SLEEPER: photo evidence
SLEEPER remains lamentably relevant
The NY Times front page today features not one, but two stories about Afghanistan. One is a largely pictorial essay (view the slideshow) about the architectural evidence that remains from the Soviet Union’s influence in Kabul decades ago.
It’s the other, however, that is so strikingly concurrent with Sleeper, the play we’re about to open this Thursday. The headline reads, “Risks of Afghan War Shift From Soldiers to Contractors.”
In David Ian Lee’s Sleeper, one of the characters, Bobby Goffin, leaves his hospital consulting in the U.S. behind to take a job building roads in Afghanistan, a job he believes will be very safe.
A stand-out statement from the article – “More civilian contractors working for American companies than American soldiers died in Afghanistan last year for the first time during the war.” What follows is a pretty shocking list of statistics, including the fact that “at least 430 employees of American contractors were reported killed in Afghanistan” and “according to the Labor Department’s statistics, 1,777 American contractors in Afghanistan were injured or wounded seriously.” And we don’t even know the real numbers, because these private companies aren’t required to reveal all the details.
We’ve spent a lot of time reading about the history of the Afghanistan-Pakistan chaos and studying the most current events and policies with respect to our recent actions in the region. Even so, it’s hard not to view it with detachment, the events being so far away, and there being so many months since Afghanistan has been a nightly part of the news cycle. But there’s nothing like a front page headline to make it so much more visceral and immediate.
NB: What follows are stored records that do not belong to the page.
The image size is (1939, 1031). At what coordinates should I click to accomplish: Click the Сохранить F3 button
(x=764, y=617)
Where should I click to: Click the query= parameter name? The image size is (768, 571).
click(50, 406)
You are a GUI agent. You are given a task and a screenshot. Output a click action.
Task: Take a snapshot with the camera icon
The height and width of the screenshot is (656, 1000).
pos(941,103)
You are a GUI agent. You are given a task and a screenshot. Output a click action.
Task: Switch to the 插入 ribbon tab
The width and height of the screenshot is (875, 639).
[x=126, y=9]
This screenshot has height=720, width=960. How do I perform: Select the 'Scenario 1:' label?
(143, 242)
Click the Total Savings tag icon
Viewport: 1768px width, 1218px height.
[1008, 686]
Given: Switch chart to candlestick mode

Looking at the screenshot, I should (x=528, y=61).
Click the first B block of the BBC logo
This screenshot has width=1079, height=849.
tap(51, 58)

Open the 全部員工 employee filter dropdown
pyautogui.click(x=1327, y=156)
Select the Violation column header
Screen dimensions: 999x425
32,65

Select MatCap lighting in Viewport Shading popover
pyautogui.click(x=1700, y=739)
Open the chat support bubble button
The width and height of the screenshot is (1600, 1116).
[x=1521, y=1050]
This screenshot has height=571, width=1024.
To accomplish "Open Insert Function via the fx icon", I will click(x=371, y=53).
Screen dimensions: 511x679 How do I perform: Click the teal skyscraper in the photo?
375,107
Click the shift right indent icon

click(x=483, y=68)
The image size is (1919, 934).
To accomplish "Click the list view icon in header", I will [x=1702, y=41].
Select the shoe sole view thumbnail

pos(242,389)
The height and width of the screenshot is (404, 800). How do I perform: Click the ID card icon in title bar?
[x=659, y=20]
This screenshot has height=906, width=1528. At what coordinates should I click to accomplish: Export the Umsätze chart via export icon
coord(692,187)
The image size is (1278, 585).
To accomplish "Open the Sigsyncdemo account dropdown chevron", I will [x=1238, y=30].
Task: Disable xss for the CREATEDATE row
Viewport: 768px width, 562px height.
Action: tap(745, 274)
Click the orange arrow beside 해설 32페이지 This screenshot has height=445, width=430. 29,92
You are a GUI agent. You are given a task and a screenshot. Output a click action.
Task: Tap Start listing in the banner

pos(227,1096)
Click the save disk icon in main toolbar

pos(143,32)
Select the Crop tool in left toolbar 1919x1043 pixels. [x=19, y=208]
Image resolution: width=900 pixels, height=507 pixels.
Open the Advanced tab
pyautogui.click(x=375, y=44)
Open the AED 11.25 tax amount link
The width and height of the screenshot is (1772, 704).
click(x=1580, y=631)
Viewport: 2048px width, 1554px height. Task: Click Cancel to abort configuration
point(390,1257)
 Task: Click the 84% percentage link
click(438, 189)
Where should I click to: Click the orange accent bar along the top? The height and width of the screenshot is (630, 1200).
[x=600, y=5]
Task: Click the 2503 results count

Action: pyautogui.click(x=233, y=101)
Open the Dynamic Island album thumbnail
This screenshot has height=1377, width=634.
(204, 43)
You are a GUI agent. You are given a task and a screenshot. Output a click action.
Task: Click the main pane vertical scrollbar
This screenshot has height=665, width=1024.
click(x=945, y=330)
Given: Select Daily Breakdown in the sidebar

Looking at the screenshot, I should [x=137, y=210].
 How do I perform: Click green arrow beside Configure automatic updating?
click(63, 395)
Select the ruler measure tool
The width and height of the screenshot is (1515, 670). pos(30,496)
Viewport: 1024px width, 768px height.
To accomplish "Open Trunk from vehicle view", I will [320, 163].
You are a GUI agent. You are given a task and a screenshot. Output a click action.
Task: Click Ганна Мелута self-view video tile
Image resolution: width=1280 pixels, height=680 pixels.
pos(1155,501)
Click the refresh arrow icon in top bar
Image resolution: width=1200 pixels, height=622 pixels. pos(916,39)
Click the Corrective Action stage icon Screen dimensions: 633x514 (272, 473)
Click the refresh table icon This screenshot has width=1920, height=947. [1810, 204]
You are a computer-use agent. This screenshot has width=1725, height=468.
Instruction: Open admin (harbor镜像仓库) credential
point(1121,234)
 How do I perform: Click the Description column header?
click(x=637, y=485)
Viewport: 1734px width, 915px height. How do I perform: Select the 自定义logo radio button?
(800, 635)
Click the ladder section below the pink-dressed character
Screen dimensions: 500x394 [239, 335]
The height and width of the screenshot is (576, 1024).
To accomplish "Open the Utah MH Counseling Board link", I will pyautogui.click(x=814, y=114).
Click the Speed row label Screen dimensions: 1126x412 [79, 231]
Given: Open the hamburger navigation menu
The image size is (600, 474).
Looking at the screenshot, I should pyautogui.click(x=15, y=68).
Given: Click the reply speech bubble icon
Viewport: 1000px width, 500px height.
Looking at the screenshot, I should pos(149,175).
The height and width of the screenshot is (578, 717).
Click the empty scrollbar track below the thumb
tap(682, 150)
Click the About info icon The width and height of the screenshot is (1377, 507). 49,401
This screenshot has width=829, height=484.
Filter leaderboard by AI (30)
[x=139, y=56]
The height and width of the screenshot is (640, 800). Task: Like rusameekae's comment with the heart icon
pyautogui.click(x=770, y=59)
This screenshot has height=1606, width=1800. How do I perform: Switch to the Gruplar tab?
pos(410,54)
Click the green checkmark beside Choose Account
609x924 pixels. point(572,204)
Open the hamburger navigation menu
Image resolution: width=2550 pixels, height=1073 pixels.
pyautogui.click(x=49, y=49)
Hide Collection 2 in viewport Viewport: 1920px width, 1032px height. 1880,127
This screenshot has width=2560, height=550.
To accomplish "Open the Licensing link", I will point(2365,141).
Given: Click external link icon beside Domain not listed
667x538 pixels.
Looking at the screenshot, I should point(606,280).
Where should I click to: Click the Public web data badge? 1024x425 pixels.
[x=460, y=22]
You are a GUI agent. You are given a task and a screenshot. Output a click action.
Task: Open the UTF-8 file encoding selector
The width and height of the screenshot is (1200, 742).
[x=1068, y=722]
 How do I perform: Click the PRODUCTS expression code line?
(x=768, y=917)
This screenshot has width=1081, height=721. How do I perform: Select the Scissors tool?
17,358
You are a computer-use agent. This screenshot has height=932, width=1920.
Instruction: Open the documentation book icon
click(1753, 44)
Read the NY Times stories online here:
Risks of Afghan War Shift From Soldiers to Contractors
In Afghanistan, a Soviet Past Lies in Ruins
See Sleeper starting February 16.
An Interview with David Ian Lee
Theatre blogger (and actor/playwright) Zack Calhoun recently interviewed David Ian Lee on his Visible Soul blog. You should stop by there to read all of it, but here’s a highlight. (And there’s David with his son, Beckett, over to the left.)
How did you get started in theatre? What made you decide it was time to start writing plays?
When I was six years old, I visited New York, where my uncle was stage managing Cats at the Winter Garden; I remember sitting in the booth, touring the backstage area, and visiting the chorus girls’ dressing room… I grew up in Southern California, and started acting in community theatre and school plays, and at some point segued to semi-pro work and film and television. Assuming an actor’s lifestyle to be impractical – yet unable to imagine what I’d otherwise enjoy – I turned down several theatre scholarships and instead enrolled at a community college, only to later transfer to the University of Arizona’s Professional Actor Training Program. I thought I’d land back in L.A., yet when it came time to showcase I had leads in New York, and made the big move after an internship with the Milwaukee Rep in 2001.
Growing up, I wrote lots of short stories, and in junior high I made the local paper after I penned a novel. I briefly considered a career in journalism, but for one reason or another I stopped writing in my teens, and didn’t come back to it for almost a decade. Then, in 2007, after living abroad for many months, I returned to the U.S. to find acting work even harder to come by than it already had been; I couldn’t get arrested! Frustrated, I met in the spring with combat guru Rick Sordelet – a friend and mentor – who suggested I write my own material. At the same time, I found myself increasingly aggravated with what I viewed as our country’s astounding sense of apathy, misapplied rage, and willful ignorance post-9/11. After meeting with Rick, I booked a venue, then went home and began work on The Latchkey Pool, which was staged a month later. I then collaborated with a friend who had worked on the 19th floor of WTC 2, and we put up our play Liberty & Joe DiMaggio that September. In the five years since, I’ve just kept on plunkin’; in his very kind preface to the anthologized version of my play Sleeper, Mac Rogers described this phenomenon as the “unbottling” of stories I’d not told for so long.
PLEASE NOTE: In the interview, David mentions visiting Columbus in August, but we have since moved the show to February.